I came to the conclusion long ago that I have no natural metabolism. I'm not certain why that is, but I can tell you that every woman in my family (with the exception of one lucky sister) suffers from the same issue. We're all short and round. And we're not talking cute Pillsbury Dough Boy round, we're talking Stay Puffed Marshmallow Man round!
I have never wanted and/or expected to look like a Victoria's Secret model or anything, but I would prefer not to be out of breath while doing simple things like taking a walk around the block or switching loads of laundry.
A few years ago my cousin had started losing weight like crazy (again, we're all short and round in this family). We usually see her about once a month or so and the transformation that she had gone through in such a short amount of time got my attention really quick. Turns out, she had started taking a supplement called A.C.E. After seeing what it had done for her, I had her help me order some for myself as well.
After only 3 months of being on it I lost approximately 50 lbs! It helped give me the energy I needed to go out and do things and most importantly it helped control my appetite. I admit that I'm a binge eater. I will go most of the day without being hungry and then the moment I get bored, I look for something to eat and then end up consuming ridiculous amounts of crap that I should not be shoving in my face in the first place.

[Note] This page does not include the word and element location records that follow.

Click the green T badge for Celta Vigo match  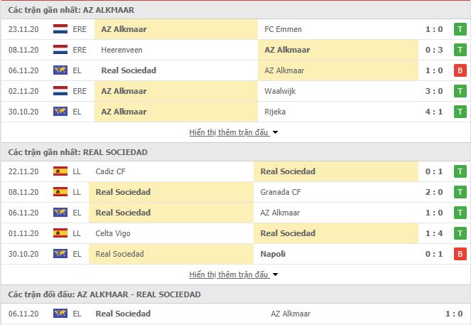[460, 233]
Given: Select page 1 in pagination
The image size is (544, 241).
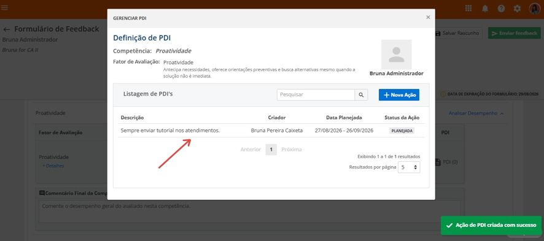Looking at the screenshot, I should pyautogui.click(x=271, y=150).
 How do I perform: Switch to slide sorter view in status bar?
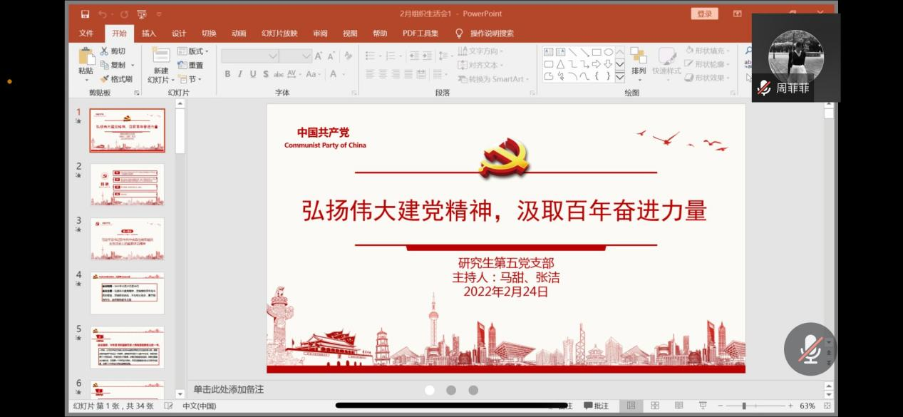(655, 406)
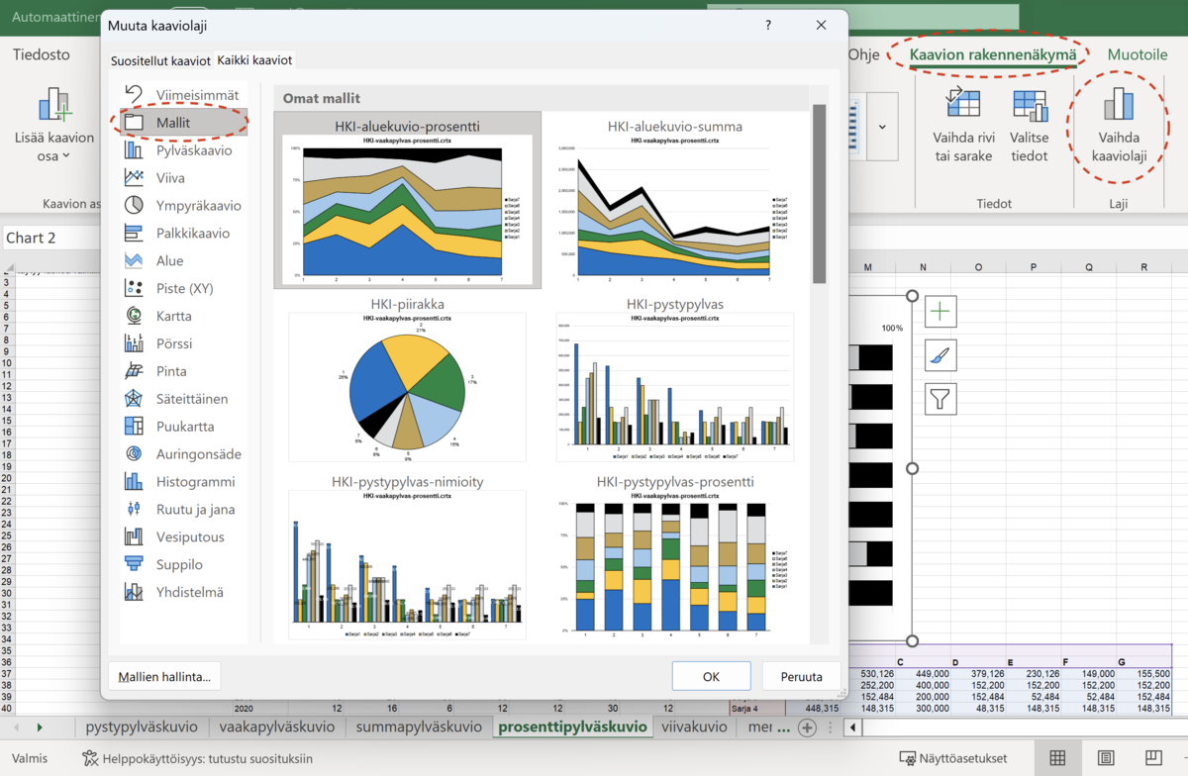
Task: Expand the chart styles gallery arrow
Action: pyautogui.click(x=882, y=127)
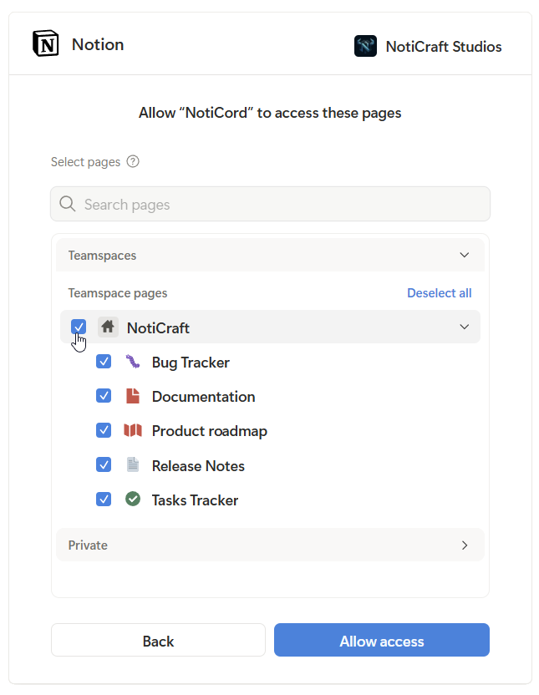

For the longest time I was doing well maintaining my weight without it. It had given me the jump-start I had needed and had gotten my body in habit of actually burning calories instead of storing them like a polar bear. I was active and I felt good in my own skin for the first time in forever!
I've been off of it now for almost 3 years and in this last year the weight has gradually been creeping back on. But it wasn't until back in January when James made a comment about how I used to look better that it really hit me how badly I had let it spiral out of control again. That's when I had made the decision to get serious about it again and believe me, I have been trying, but nothing seems to be working at this point.
So this week, I decided it was time to go back to the one thing I have EVER found that works for me. I'm going back on A.C.E. because I need help. I just can't do this on my own and that's okay.